In 2016, we received eleven applications.  After a review by a four-member committee, eight proposals were selected for funding.  The projects included research about a film director, another about perception and cognition, others  about identity, pollution, and how cultural capital can help college student success.   We even selected a creative writing project to help an author meet a publisher’s deadline, and a project to collect scholarly essays by OSU CLA researchers on coastal culture resiliency to be published by a leading academic press.  All very exciting and much needed work!  Here is the list of the 2016 funded projects, with links to the researchers’ websites.
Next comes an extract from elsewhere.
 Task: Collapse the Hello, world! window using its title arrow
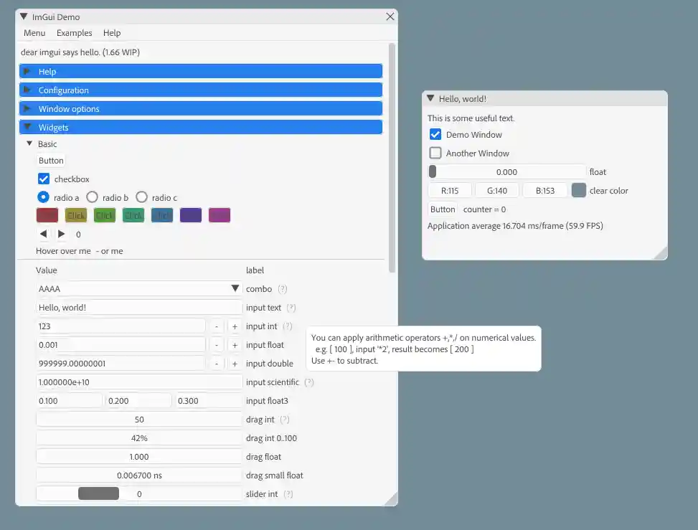430,99
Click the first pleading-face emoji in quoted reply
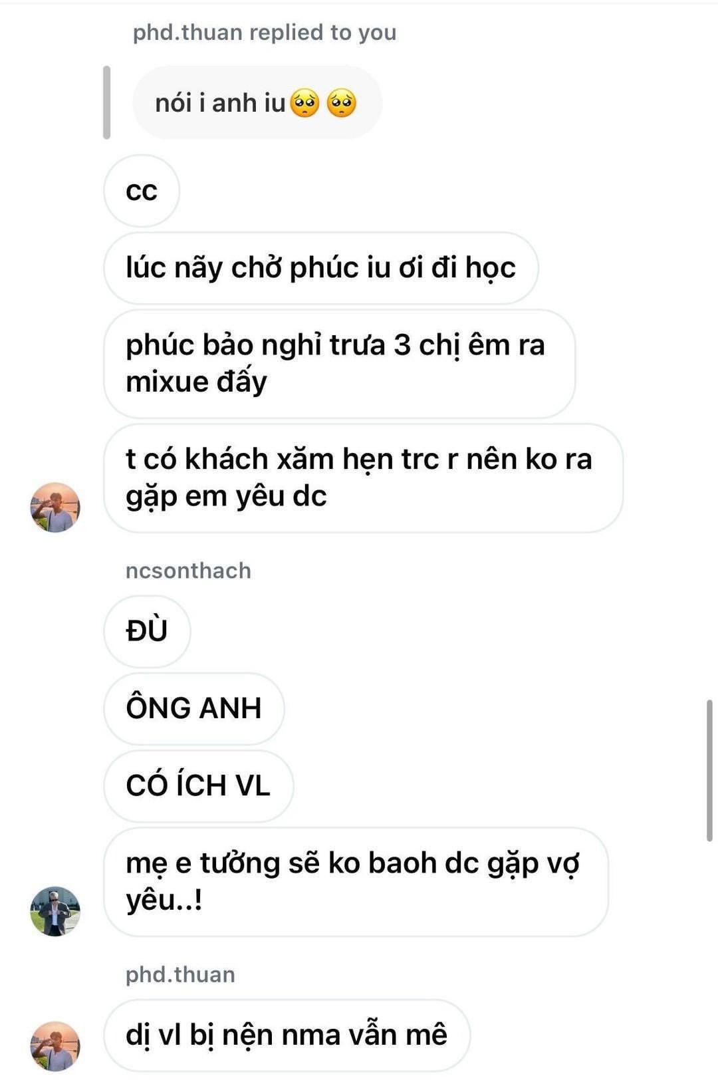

  • Nabil Boudraa, Algeria on screen: The Films of Merzak Allouache
  • Nick Dybek, The End of a Perfect Year: A Novel
  • Allison Hurst, Measuring the Acquisition and Deployment of Social and Cultural Capital among First-Generation College Students
  • Christina Leon, Dusty Skin: Manuel Ramos Otero’s Queer Self-Translations
  • Lisa Price, Heritage and Resilience of Coastal and Marine Culture: Views from the Liberal Arts
  • Christopher Sanchez, Enhancing creative cognition via manipulations of perceptual fluency
  • Adam Schwartz, Talking about race with white-identified, U.S.-born Spanish faculty
  • Bryan Tilt, China’s Air Pollution Crisis:  Public Perceptions and Responses

Several of the 2016 awardees have already submitted their reports.  So far, I can say that the award program is doing what it’s supposed to do.  I am looking forward to receiving the other reports.  And I look forward to writing a future blog post detailing the success of some of those projects.

What’s next?

I am looking forward to announcing the 2017 CLA Research Awards.  The deadline just passed.  While I can’t say much about the proposals now, I can say that we received eleven applications again.  Is eleven a magic number?  I thought it was three?

Look for a future blog post on the 2017 awardees.

-Eric Wayne Dickey, CLA Research Program Manager

A new day for Liberal Arts Research

What is Liberal Arts Research?

“Liberal Arts” and “research” are rarely used in the same sentence.  Or are they?  Maybe research and exploration have always been here, and we are simply not trained to see it as such.  Data collection and reflection have always been a part of liberal arts.  Maybe it’s the word “research” itself that has become too narrowly defined.

reflection pool
photo credit: Eric Wayne Dickey

Why blog?

This blog will serve as a platform to showcase the many research activities happening at Oregon State University’s College of Liberal Arts.

What’s next?

The next blog posts will contain information about the open call for proposals for the 2017-2018 CLA Research Awards Program.   I will also post information about the progress and outcomes of the 2016-2017 CLA Research Awards projects.  The award program is co-sponsored by the OSU Research Office, the CLA Office of the Dean, and each of the Schools within CLA.

From Psychological Sciences to Public Policy, Anthropology to Communication, History, Music, Literature, and more, Liberal Arts research is alive and well!